## What to produce
With the pictures left out, copy the listing below exactly.

## Data provided

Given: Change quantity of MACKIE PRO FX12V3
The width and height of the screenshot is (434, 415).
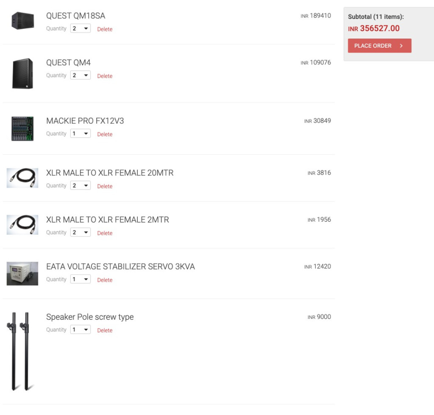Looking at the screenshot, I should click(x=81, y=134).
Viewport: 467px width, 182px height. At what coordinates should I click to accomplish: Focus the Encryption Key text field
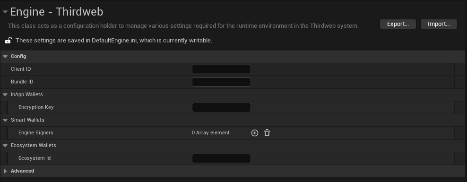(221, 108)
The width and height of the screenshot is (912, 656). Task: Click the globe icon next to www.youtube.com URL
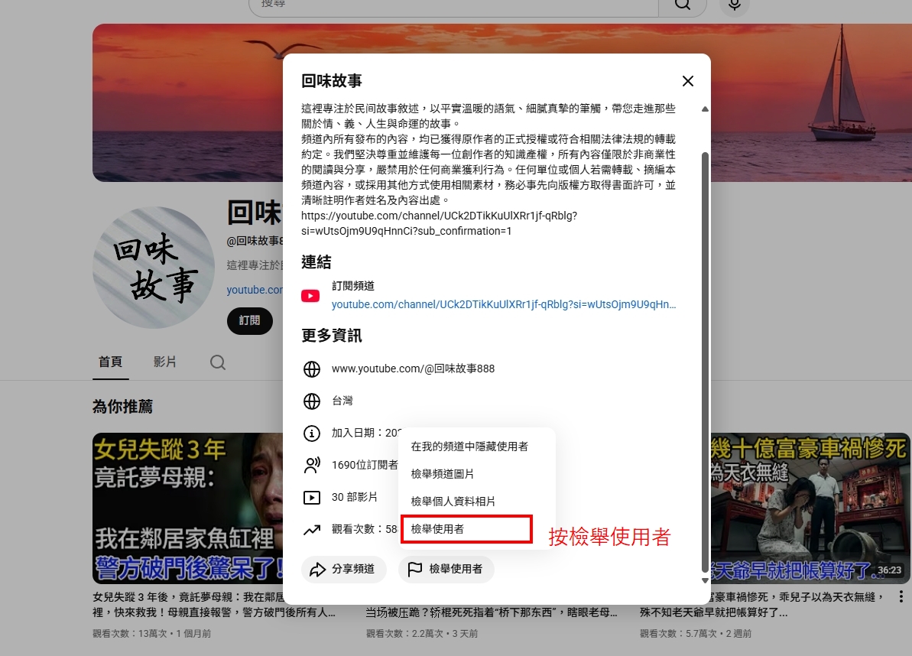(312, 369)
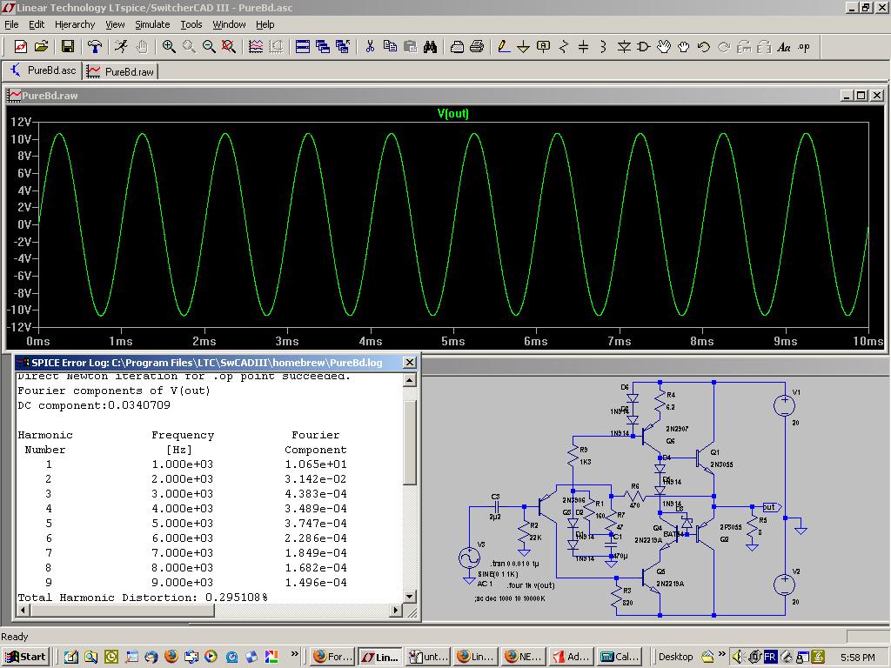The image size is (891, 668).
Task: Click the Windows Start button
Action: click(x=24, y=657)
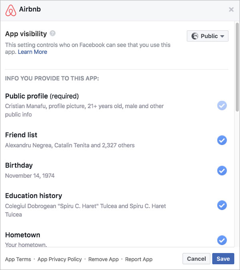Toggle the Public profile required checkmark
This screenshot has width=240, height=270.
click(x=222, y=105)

## Answer to this task
Given: Change quantity of MACKIE PRO FX12V3
The width and height of the screenshot is (434, 415).
Looking at the screenshot, I should click(x=81, y=134).
Viewport: 467px width, 182px height. At what coordinates should I click to accomplish: Focus the Encryption Key text field
(221, 108)
The width and height of the screenshot is (912, 656). Task: Click the globe icon next to www.youtube.com URL
(312, 369)
The image size is (891, 668).
Task: Click the Windows Start button
Action: click(x=24, y=657)
Toggle the Public profile required checkmark
This screenshot has width=240, height=270.
click(x=222, y=105)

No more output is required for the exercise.